To do: Word for word, transcribe all the entries shown below.
------------------------------------------------------------
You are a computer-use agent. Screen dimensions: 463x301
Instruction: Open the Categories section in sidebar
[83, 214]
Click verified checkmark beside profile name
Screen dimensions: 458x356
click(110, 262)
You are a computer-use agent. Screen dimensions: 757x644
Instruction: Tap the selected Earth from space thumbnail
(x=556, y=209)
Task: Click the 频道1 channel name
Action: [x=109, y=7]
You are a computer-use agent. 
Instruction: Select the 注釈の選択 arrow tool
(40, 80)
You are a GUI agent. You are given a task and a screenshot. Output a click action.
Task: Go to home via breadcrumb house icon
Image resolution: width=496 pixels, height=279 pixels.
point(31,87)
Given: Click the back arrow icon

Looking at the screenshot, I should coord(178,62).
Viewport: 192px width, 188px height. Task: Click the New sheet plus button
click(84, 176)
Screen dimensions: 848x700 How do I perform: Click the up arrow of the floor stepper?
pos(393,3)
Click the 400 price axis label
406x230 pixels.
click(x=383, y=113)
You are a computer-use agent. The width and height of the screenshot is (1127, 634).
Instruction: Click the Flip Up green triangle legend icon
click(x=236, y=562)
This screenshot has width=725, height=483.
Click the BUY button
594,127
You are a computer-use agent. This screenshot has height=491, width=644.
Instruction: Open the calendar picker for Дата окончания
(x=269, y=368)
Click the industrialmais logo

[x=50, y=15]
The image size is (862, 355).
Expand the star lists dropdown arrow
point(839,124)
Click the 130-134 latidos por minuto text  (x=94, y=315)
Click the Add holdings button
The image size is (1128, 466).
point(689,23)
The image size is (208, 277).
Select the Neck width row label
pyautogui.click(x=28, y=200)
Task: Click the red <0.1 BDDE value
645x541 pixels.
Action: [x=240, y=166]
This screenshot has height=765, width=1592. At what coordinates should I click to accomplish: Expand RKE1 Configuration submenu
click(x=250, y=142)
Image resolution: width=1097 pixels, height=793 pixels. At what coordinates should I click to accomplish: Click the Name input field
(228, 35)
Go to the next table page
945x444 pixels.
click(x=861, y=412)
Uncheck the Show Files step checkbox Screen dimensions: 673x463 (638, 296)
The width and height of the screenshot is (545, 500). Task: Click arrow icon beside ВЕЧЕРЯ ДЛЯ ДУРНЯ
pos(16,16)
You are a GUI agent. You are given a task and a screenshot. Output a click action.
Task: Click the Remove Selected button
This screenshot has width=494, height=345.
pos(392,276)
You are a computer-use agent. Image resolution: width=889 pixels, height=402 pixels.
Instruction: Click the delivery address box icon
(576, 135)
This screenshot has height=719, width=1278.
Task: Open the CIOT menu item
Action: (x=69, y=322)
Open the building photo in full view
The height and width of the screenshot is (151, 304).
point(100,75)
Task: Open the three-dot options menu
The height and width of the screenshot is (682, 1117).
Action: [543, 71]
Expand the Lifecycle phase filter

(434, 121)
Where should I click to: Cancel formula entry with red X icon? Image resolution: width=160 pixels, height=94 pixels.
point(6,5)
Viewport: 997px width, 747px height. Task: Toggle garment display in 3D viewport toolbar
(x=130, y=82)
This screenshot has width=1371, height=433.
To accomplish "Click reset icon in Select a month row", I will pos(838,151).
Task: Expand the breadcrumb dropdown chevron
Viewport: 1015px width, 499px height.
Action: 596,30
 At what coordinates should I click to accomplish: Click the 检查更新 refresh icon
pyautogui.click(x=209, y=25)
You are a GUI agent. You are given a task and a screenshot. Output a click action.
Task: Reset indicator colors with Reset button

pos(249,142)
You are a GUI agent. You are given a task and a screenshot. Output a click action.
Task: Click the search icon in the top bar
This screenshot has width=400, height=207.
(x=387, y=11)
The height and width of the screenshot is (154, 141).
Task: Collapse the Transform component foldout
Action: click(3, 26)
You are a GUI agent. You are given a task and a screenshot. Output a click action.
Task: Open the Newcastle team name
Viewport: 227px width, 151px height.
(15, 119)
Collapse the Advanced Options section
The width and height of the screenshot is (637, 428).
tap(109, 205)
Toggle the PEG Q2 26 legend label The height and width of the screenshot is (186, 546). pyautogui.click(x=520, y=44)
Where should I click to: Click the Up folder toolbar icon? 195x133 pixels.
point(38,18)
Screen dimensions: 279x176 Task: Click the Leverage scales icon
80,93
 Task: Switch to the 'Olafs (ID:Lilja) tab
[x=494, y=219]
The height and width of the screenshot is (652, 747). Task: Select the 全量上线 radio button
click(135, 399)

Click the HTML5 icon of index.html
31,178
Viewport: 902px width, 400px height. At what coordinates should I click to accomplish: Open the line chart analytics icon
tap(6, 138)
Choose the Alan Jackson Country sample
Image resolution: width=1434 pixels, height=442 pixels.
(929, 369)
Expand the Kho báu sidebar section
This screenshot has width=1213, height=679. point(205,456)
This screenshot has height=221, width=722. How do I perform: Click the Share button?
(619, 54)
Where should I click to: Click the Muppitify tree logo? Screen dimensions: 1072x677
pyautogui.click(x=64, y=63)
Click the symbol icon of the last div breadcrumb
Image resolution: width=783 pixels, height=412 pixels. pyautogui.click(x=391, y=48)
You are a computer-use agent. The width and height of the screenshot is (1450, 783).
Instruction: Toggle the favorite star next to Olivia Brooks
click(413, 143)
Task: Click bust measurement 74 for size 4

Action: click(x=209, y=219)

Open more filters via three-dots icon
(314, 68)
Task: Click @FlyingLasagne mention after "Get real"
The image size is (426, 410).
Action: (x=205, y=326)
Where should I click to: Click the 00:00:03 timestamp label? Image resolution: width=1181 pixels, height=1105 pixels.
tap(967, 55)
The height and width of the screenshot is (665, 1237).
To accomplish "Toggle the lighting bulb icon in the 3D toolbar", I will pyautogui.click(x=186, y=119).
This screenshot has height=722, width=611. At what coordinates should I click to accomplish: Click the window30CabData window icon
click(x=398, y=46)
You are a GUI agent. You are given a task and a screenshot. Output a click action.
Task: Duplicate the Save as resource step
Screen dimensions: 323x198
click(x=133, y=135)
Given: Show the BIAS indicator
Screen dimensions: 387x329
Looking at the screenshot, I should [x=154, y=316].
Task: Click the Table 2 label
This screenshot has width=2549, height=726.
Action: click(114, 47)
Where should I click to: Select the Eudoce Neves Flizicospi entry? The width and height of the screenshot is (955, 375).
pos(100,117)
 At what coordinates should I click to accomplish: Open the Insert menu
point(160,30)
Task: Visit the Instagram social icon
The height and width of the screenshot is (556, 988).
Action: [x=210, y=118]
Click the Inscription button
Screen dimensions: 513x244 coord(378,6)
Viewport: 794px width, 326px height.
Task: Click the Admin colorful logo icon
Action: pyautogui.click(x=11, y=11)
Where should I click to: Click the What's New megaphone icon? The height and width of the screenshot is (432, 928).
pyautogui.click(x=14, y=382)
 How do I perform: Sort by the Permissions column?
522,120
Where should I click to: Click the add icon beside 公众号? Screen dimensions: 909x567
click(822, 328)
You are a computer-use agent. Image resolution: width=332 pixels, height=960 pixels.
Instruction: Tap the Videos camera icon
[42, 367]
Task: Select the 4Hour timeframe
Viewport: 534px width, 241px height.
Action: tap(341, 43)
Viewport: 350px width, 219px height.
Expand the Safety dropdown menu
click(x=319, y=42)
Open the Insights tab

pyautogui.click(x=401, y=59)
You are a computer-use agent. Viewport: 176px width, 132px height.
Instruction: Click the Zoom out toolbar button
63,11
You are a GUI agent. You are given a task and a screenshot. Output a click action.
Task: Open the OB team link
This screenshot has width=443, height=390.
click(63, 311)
------------------------------------------------------------
Result of the task:
You are a computer-use agent. Screen dimensions: 463x301
Instruction: Open the Categories section in sidebar
[83, 214]
Click verified checkmark beside profile name
Screen dimensions: 458x356
click(110, 262)
You are a computer-use agent. Screen dimensions: 757x644
Instruction: Tap the selected Earth from space thumbnail
(x=556, y=209)
Task: Click the 频道1 channel name
Action: [x=109, y=7]
You are a computer-use agent. 
Instruction: Select the 注釈の選択 arrow tool
(40, 80)
You are a GUI agent. You are given a task and a screenshot. Output a click action.
Task: Go to home via breadcrumb house icon
Image resolution: width=496 pixels, height=279 pixels.
point(31,87)
Given: Click the back arrow icon

Looking at the screenshot, I should coord(178,62).
Viewport: 192px width, 188px height. Task: Click the New sheet plus button
click(84, 176)
Screen dimensions: 848x700 How do I perform: Click the up arrow of the floor stepper?
pos(393,3)
Click the 400 price axis label
406x230 pixels.
click(x=383, y=113)
You are a computer-use agent. The width and height of the screenshot is (1127, 634).
Instruction: Click the Flip Up green triangle legend icon
click(x=236, y=562)
This screenshot has width=725, height=483.
Click the BUY button
594,127
You are a computer-use agent. This screenshot has height=491, width=644.
Instruction: Open the calendar picker for Дата окончания
(x=269, y=368)
Click the industrialmais logo

[x=50, y=15]
The image size is (862, 355).
Expand the star lists dropdown arrow
point(839,124)
Click the 130-134 latidos por minuto text  (x=94, y=315)
Click the Add holdings button
The image size is (1128, 466).
point(689,23)
The image size is (208, 277).
Select the Neck width row label
pyautogui.click(x=28, y=200)
Task: Click the red <0.1 BDDE value
645x541 pixels.
Action: [x=240, y=166]
This screenshot has height=765, width=1592. At what coordinates should I click to accomplish: Expand RKE1 Configuration submenu
click(x=250, y=142)
Image resolution: width=1097 pixels, height=793 pixels. At what coordinates should I click to accomplish: Click the Name input field
(228, 35)
Go to the next table page
945x444 pixels.
click(x=861, y=412)
Uncheck the Show Files step checkbox Screen dimensions: 673x463 (638, 296)
The width and height of the screenshot is (545, 500). Task: Click arrow icon beside ВЕЧЕРЯ ДЛЯ ДУРНЯ
pos(16,16)
You are a GUI agent. You are given a task and a screenshot. Output a click action.
Task: Click the Remove Selected button
This screenshot has width=494, height=345.
pos(392,276)
You are a computer-use agent. Image resolution: width=889 pixels, height=402 pixels.
Instruction: Click the delivery address box icon
(576, 135)
This screenshot has height=719, width=1278.
Task: Open the CIOT menu item
Action: (x=69, y=322)
Open the building photo in full view
The height and width of the screenshot is (151, 304).
point(100,75)
Task: Open the three-dot options menu
The height and width of the screenshot is (682, 1117).
Action: [543, 71]
Expand the Lifecycle phase filter

(434, 121)
Where should I click to: Cancel formula entry with red X icon? Image resolution: width=160 pixels, height=94 pixels.
point(6,5)
Viewport: 997px width, 747px height. Task: Toggle garment display in 3D viewport toolbar
(x=130, y=82)
This screenshot has width=1371, height=433.
To accomplish "Click reset icon in Select a month row", I will pos(838,151).
Task: Expand the breadcrumb dropdown chevron
Viewport: 1015px width, 499px height.
Action: 596,30
 At what coordinates should I click to accomplish: Click the 检查更新 refresh icon
pyautogui.click(x=209, y=25)
You are a GUI agent. You are given a task and a screenshot. Output a click action.
Task: Reset indicator colors with Reset button

pos(249,142)
You are a GUI agent. You are given a task and a screenshot. Output a click action.
Task: Click the search icon in the top bar
This screenshot has width=400, height=207.
(x=387, y=11)
The height and width of the screenshot is (154, 141).
Task: Collapse the Transform component foldout
Action: click(3, 26)
You are a GUI agent. You are given a task and a screenshot. Output a click action.
Task: Open the Newcastle team name
Viewport: 227px width, 151px height.
(15, 119)
Collapse the Advanced Options section
The width and height of the screenshot is (637, 428).
tap(109, 205)
Toggle the PEG Q2 26 legend label The height and width of the screenshot is (186, 546). pyautogui.click(x=520, y=44)
Where should I click to: Click the Up folder toolbar icon? 195x133 pixels.
point(38,18)
Screen dimensions: 279x176 Task: Click the Leverage scales icon
80,93
 Task: Switch to the 'Olafs (ID:Lilja) tab
[x=494, y=219]
The height and width of the screenshot is (652, 747). Task: Select the 全量上线 radio button
click(135, 399)

Click the HTML5 icon of index.html
31,178
Viewport: 902px width, 400px height. At what coordinates should I click to accomplish: Open the line chart analytics icon
tap(6, 138)
Choose the Alan Jackson Country sample
Image resolution: width=1434 pixels, height=442 pixels.
(929, 369)
Expand the Kho báu sidebar section
This screenshot has width=1213, height=679. point(205,456)
This screenshot has height=221, width=722. How do I perform: Click the Share button?
(619, 54)
Where should I click to: Click the Muppitify tree logo? Screen dimensions: 1072x677
pyautogui.click(x=64, y=63)
Click the symbol icon of the last div breadcrumb
Image resolution: width=783 pixels, height=412 pixels. pyautogui.click(x=391, y=48)
You are a computer-use agent. The width and height of the screenshot is (1450, 783).
Instruction: Toggle the favorite star next to Olivia Brooks
click(413, 143)
Task: Click bust measurement 74 for size 4

Action: click(x=209, y=219)

Open more filters via three-dots icon
(314, 68)
Task: Click @FlyingLasagne mention after "Get real"
The image size is (426, 410).
Action: (x=205, y=326)
Where should I click to: Click the 00:00:03 timestamp label? Image resolution: width=1181 pixels, height=1105 pixels.
tap(967, 55)
The height and width of the screenshot is (665, 1237).
To accomplish "Toggle the lighting bulb icon in the 3D toolbar", I will pyautogui.click(x=186, y=119).
This screenshot has height=722, width=611. At what coordinates should I click to accomplish: Click the window30CabData window icon
click(x=398, y=46)
You are a GUI agent. You are given a task and a screenshot. Output a click action.
Task: Duplicate the Save as resource step
Screen dimensions: 323x198
click(x=133, y=135)
Given: Show the BIAS indicator
Screen dimensions: 387x329
Looking at the screenshot, I should [x=154, y=316].
Task: Click the Table 2 label
This screenshot has width=2549, height=726.
Action: click(114, 47)
Where should I click to: Select the Eudoce Neves Flizicospi entry? The width and height of the screenshot is (955, 375).
pos(100,117)
 At what coordinates should I click to accomplish: Open the Insert menu
point(160,30)
Task: Visit the Instagram social icon
The height and width of the screenshot is (556, 988).
Action: [x=210, y=118]
Click the Inscription button
Screen dimensions: 513x244 coord(378,6)
Viewport: 794px width, 326px height.
Task: Click the Admin colorful logo icon
Action: pyautogui.click(x=11, y=11)
Where should I click to: Click the What's New megaphone icon? The height and width of the screenshot is (432, 928).
pyautogui.click(x=14, y=382)
 How do I perform: Sort by the Permissions column?
522,120
Where should I click to: Click the add icon beside 公众号? Screen dimensions: 909x567
click(822, 328)
You are a computer-use agent. Image resolution: width=332 pixels, height=960 pixels.
Instruction: Tap the Videos camera icon
[42, 367]
Task: Select the 4Hour timeframe
Viewport: 534px width, 241px height.
Action: tap(341, 43)
Viewport: 350px width, 219px height.
Expand the Safety dropdown menu
click(x=319, y=42)
Open the Insights tab

pyautogui.click(x=401, y=59)
You are a computer-use agent. Viewport: 176px width, 132px height.
Instruction: Click the Zoom out toolbar button
63,11
You are a GUI agent. You are given a task and a screenshot. Output a click action.
Task: Open the OB team link
This screenshot has width=443, height=390.
click(63, 311)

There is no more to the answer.